About testing mobile applications. Part 3. End-to-end (UI, e2e) testing


Earlier, we got acquainted with the testing pyramid and its base. In this article, I propose to go straight to the top of the pyramid.

At the top of the pyramid presented in Article 1 are end-to-end tests. In the context of end-to-end tests, we can talk about e2e (end-to-end), UI, system, user interface tests … In other words, this article will focus on tests that are carried out on the system as a whole. The main task of this group of tests is to check whether the entire system, as a whole, satisfies the presented and declared requirements.

In the development of mobile applications in general, as well as in the development of applications for android in particular, the concept e2e tests often used as a synonym for user interface tests (UI tests) and tool tests. However, it should be remembered that in the general case this is not entirely true, since they do not always mean the same thing, since everything can depend on the context.

Instrumented tests are tests that require a special environment to run – either a physically connected device (smartphone, tablet, etc.) or an emulator (simulator). This group may not be limited to the usual UI tests, but may also include a large number of other types of testing – for example, testing of working with a database or disk, in which the UI is not needed at all, screenshot tests, etc.

E2E (end-to-end) tests, in turn, may include:

  • tests that use the entire system: the entire mobile application, without replacing certain layers (for example, depending on the chosen test strategy and the needs of the team, instrumental tests can be carried out on the application, with simplified logic, without using a real network layer, etc. .P.). In other words, E2E tests in the context of the application (service) architecture (shaded areas indicate possible types of testing and possible areas of their application):

    E2E tests in the context of the architecture

    E2E tests in the context of the architecture

  • tests of the main use cases – from start to finish. This term is often used when a user script includes too many steps. For example, the main scenario of an online store application can be divided into several loosely related stages: authorization, product selection, payment, post-payment. Or you can combine all the steps together and test the entire scenario from start to finish (end-to-end).

    E2E tests in the context of scenarios

    E2E tests in the context of scenarios

Thus, when using these terms, always keep the context in mind. Further in this article, we will mainly focus on instrumental UI tests.

So, UI tests, as a subset of instrumental tests, are executed on devices with the operating system of the target platform (real or emulated), so that they can use almost everything that the platform API provides.

UI tests for mobile applications are automated tests that simulate user interaction with the application. This group of tests allows you to verify that the user interface elements work as expected by the scenario.

Most often, such tests are written using frameworks. For Android, it’s mainly Espresso and UI Automator. However, there are also proprietary solutions using third-party technologies (for example, Jest). The framework API may not always be convenient and readable for a number of reasons, and they often write their own wrappers and libraries for more convenient work (for example Kakao, Kaspresso).

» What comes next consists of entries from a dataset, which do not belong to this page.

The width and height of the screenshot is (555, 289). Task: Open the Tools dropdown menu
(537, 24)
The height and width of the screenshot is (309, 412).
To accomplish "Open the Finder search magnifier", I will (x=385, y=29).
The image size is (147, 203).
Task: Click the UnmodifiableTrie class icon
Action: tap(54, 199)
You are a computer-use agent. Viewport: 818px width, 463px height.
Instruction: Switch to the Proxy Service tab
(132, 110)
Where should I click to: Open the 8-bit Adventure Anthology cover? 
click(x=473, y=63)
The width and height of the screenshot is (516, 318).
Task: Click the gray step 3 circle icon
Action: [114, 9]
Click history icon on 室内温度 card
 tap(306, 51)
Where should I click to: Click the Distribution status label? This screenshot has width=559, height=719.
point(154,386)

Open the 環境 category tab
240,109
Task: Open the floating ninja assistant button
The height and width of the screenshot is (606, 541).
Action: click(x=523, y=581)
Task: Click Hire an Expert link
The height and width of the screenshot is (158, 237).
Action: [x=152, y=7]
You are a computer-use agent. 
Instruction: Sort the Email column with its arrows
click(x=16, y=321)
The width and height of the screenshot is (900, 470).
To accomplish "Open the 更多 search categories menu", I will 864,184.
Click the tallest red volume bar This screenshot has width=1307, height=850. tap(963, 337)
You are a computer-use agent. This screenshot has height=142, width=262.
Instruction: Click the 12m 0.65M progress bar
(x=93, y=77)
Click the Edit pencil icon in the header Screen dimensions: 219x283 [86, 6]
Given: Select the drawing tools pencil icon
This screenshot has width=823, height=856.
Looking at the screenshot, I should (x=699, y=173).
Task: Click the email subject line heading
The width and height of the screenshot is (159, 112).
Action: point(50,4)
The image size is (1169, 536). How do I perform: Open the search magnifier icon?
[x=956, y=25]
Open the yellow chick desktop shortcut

The most common practice when writing UI tests is to use the pattern Page Object. The main idea of ​​the approach is to create an object-oriented representation of the screen / page (originally the pattern was used when testing web pages), with which the test interacts. This view allows you to decouple tests from page implementation details and write better tests that are much easier to write and maintain. An example of such a view for the application described in article 1:

class LocationSelectionScreen : Screen<LocationSelectionScreen>() {
   val nextButton = KView { withText(R.string.next_action_bar_button) }
   val locationsList =
       KRecyclerView(
           builder = { withId(R.id.recycler_view) },
           itemTypeBuilder = { itemType(LocationSelectionScreen::LocationItem) }
       )

   class LocationItem(parent: Matcher<View>) : KRecyclerItem<LocationItem>(parent) {
       val label: KTextView = KTextView(parent) { withId(R.id.item_label) }
   }
}

An example of the test itself:

    @Test
    fun testLocationSelection() {
        onScreen<LocationSelectionScreen> {
            locationsList {
                isVisible()
                firstChild<LocationSelectionScreen.LocationItem> {
                    isVisible()
                    label { hasText("Sydney") }
                    click()
                }
            }
            nextButton.click()
        }
        onScreen<ForecastScreen> {
            screenView {
                isVisible()
            }
            locationName {
                hasText("Sydney")
            }
        }
    }

Run example:

UI test

UI test

The benefit of this approach cannot be overestimated if the screen interface changes. In this case, it will only be necessary to change one page object instead of rewriting all existing tests. As you can see, the test itself is not tied to a specific screen implementation: locationsList could be like RecyclerView, ListView and its proprietary solution. And in the case of migration from one implementation to another, most likely you will only have to change LocationSelectionScreenand leave the tests unchanged.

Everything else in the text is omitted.